Aber wir hatten die Rechnung ohne den Hamburger SV gemacht. Erneut Manfred Kastl haut den Ball zum Ausgleich in die Maschen! „Heja, Heja BVB!“ lassen die Fans direkt nach dem Ausgleich erschallen, die Unterstützung war enorm. Ich recke meine Hände zum Himmel, bete zum Fussballgott, dass er uns noch ein Tor schenken soll, wir haben es in dieser Saison einfach verdient in den UEFA-Cup einzuziehen, die Mannschaft bot doch so tollen Fussball! Die Leidenschaft der Fans war unbändig, kaum zu bremsen. Ein Feuerwerk der Anfeuerung trieb die Mannschaft nach vorne. Und das Team griff es auf, fordert die Fans sogar bei den Standardsituationen zu noch mehr Unterstützung auf! Ich war bereits komplett heiser, bevor ich einen langen Abschlag von de Beer bei Michael Zorc landen sah. Ein Querpass zum jungen Thomas Helmer und der Mittelfeldstratege sieht Keser starten. Ein Heber über Stein lässt das Westfalenstadion beben und meine Stimme versagt endgültig! 4-3, der blanke Wahnsinn!

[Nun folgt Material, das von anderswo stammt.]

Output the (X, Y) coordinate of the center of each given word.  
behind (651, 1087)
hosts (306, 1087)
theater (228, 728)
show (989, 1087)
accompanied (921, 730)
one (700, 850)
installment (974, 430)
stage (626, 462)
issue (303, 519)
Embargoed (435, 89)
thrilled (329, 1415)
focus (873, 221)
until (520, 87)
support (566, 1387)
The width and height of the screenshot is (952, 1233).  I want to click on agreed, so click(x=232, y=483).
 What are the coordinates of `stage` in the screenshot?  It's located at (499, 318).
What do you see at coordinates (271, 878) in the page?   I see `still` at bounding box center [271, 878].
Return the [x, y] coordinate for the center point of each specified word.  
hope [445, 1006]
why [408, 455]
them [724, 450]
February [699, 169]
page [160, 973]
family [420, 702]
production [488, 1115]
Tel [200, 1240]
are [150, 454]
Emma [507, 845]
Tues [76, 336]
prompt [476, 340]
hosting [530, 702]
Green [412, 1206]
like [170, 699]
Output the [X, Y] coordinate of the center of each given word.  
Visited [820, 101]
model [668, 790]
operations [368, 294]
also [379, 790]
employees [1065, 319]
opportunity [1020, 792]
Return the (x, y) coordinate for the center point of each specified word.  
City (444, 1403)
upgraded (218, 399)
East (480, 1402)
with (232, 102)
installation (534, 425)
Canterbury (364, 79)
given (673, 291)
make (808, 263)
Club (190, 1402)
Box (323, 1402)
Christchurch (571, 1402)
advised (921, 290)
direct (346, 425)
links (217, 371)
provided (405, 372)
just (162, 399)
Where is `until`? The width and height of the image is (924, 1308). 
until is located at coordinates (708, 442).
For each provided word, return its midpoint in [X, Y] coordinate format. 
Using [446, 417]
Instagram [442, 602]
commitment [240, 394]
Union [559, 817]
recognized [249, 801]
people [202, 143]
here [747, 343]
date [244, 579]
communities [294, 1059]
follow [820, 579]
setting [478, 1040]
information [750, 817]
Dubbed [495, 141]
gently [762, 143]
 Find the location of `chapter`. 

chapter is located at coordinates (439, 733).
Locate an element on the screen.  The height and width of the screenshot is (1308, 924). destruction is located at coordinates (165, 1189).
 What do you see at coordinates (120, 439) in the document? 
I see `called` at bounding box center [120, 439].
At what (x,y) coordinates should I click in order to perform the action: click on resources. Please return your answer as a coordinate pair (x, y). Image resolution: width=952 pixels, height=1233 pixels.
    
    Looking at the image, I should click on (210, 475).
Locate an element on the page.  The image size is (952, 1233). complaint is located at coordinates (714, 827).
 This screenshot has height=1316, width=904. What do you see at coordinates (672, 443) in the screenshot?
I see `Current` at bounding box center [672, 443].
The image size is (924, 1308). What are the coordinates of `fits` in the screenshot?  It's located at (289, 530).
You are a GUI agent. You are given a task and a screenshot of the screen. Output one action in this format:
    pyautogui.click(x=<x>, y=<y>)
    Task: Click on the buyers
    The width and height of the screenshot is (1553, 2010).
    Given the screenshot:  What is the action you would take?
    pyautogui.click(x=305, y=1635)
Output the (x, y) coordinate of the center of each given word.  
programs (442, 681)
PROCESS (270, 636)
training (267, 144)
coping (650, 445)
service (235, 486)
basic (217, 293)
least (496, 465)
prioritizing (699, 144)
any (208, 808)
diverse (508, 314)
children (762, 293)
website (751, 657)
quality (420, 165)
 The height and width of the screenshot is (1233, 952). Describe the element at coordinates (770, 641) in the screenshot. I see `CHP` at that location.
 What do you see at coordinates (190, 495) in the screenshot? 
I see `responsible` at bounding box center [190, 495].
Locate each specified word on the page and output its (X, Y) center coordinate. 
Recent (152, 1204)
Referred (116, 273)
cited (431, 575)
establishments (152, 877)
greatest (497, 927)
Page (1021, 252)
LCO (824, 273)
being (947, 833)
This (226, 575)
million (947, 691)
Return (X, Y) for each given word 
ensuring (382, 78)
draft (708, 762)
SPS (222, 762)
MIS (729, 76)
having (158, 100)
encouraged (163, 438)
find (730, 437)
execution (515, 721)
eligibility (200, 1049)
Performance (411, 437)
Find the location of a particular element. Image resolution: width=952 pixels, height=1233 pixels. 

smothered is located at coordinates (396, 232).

Auf mir liegen plötzlich sechs oder sieben andere Zuschauer, die komplette Tribüne scheint mehr zu liegen, als zu stehen.

De Beer kniet im nassem Rasen, ballt die Fäuste und jubelt wie ein Besessener. Der Vorsprung wird irgendwie über die Zeit gerettet, ich erinnere mich noch, wie Helmer den Ball mehrfach auf die Tribüne gedonnert hat und das Stadion jubelte bei jedem Befreiungsschlag! Die Truppe von Ernst Happel drängte zwar auf den Ausgleich, doch de Beer liess keinen Treffer mehr zu, parierte mehrfach grossartig und warf sich den Stürmern mutig entgegen! Beim Abpfiff rennen Helmer, Hupe, Storck und Anderbrügge auf den jungen Torwart zu, begraben ihn im Jubel unter sich. Der BVB hatte soeben den dritten Tabellenplatz erobert am neunundzwanzigsten Spieltag, der UEFA-Cup Platz war nun tatsächlich realisierbar! Mit halb zurückgekehrter Stimme brülle ich wie besessen „Dortmund im UEFA-Cup! Dortmund im UEFA Cup!“ und der Rest der Tribüne stimmt voller Inbrunst mit ein, ein tolles Gefühl, Gänsehaut auf meinen Armen.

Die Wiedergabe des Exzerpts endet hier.